Before the draft matured and was paid, however, the Delta Bank Trust Company failed in business, closed its doors and was taken over for liquidation by the state banking department, and the appellant was notified of that fact. The insolvency and suspension of business of the forwarding bank terminated whatever authority the appellant had or might have had to credit the proceeds of the draft as a payment on the debt due it by such bank, and since the appellant collected the draft and credited the proceeds to the debt of the defunct bank after notice of its insolvency and bankruptcy, we think the appellees, the owners of the draft, are entitled to recover from the appellant the amount so collected and credited.

In discussing the effect of the insolvency and bankruptcy of a forwarding bank upon the agency of the *Page 828 collecting bank and its right to credit the proceeds of a draft to the account of the defunct bank, the supreme court of the United States, in the case of Old National Bank of Evansville v. German-American National Bank, 155 U.S. 556, 15 S.Ct. 221, 39 L.Ed. 259, said:

"The contention of the defendant is that it paid the moneys which it received to the party from which it received the draft, to-wit, the Fidelity Bank, which was the agent of the owner. It is not pretended that it ever forwarded to the Fidelity Bank the cash therefor, but the claim is that it credited such amount on the account of the Fidelity Bank, the Fidelity being at the time indebted to it, and that this is equivalent to an actual payment of money. The difficulty with this contention is that, at the time this credit was entered by the defendant, the Fidelity was not in a condition to receive credit or make any settlement; it was insolvent, and in the custody of the officers of the law. . . . At the time this examiner took possession the business of the bank stopped, and the authority of the directors and officers ceased. They could not thereafter make any settlement with the defendant to the prejudice of the rights of third parties."

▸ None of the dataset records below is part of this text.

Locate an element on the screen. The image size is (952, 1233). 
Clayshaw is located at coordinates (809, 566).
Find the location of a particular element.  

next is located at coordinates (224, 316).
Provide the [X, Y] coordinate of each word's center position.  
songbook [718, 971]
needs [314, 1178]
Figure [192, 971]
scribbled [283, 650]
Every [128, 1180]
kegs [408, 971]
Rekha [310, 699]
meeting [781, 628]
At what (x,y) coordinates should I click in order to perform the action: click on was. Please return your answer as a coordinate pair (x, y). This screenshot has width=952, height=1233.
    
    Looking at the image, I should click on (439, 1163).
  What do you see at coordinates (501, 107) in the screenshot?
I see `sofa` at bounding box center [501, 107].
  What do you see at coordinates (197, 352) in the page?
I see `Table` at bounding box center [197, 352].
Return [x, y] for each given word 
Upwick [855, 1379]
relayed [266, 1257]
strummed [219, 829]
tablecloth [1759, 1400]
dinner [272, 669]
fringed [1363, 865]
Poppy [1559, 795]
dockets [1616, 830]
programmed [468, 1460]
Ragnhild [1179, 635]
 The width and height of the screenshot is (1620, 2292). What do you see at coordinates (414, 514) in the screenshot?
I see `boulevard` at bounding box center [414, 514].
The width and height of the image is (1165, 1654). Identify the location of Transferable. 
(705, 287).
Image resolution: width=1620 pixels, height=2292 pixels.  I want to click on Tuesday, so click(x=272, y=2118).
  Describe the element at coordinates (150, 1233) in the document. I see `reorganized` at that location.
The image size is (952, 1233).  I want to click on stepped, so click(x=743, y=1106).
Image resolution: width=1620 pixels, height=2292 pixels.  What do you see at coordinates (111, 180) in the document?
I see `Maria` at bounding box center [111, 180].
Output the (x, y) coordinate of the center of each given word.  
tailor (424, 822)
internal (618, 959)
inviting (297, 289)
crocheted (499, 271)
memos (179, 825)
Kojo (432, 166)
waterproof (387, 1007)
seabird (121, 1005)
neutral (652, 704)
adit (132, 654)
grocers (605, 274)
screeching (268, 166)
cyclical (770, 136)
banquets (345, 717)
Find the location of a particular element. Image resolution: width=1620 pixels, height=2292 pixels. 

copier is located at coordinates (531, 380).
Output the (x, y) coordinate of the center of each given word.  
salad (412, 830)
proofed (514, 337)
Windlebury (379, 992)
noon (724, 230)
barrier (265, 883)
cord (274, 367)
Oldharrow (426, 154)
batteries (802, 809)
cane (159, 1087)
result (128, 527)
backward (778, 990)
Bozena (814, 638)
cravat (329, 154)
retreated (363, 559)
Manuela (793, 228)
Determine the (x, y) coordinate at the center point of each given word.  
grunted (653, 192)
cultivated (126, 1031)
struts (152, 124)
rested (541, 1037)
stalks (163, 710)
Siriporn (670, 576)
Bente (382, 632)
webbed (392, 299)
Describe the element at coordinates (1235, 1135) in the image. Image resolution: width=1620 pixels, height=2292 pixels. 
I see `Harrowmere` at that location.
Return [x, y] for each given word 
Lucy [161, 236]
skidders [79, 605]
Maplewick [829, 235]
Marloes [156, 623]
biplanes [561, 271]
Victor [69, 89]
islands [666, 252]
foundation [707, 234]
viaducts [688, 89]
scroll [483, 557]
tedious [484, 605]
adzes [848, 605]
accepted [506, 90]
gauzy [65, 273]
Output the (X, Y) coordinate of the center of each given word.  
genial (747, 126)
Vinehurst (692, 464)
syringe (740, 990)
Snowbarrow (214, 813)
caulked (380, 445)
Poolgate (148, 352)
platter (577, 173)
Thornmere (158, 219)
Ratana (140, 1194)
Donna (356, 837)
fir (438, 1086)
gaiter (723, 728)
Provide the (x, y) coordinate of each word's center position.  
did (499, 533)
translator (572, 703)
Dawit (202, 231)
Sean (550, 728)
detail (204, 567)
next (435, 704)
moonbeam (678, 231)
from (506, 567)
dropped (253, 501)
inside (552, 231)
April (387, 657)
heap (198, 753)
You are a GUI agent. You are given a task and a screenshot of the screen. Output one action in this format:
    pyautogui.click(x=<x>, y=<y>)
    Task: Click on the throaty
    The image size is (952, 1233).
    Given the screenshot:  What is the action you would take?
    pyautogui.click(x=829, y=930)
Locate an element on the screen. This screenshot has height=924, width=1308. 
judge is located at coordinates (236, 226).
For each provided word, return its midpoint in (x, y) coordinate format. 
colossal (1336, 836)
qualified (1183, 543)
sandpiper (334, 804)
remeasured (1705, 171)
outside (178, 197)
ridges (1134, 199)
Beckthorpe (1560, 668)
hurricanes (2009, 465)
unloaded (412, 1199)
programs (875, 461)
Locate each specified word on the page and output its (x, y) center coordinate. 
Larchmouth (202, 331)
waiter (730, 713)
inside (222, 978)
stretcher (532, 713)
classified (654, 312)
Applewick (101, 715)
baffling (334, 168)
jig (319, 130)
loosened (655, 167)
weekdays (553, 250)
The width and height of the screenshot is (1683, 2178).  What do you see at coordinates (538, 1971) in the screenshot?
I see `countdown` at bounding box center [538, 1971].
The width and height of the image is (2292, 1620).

In the case of Morris Co. v. Alabama Carbon Co., 139 Ala. 620, 36 So. 764, where the facts are very similar to those in the case at bar, the court said:

"The assignment of and cessation of business by the Commercial Bank of Selma, occurring previous to the collection of the draft, operated to terminate the agency of the bank, and to forestall whatever right defendants might, in the absence of those occurrences, have had to retain the proceeds of the draft as a payment of the debt due them by that bank, and the plaintiff, as the equitable owner of these proceeds, had the right to recover therefor as for money had and received to its use."

The decree of the court below will therefore be affirmed.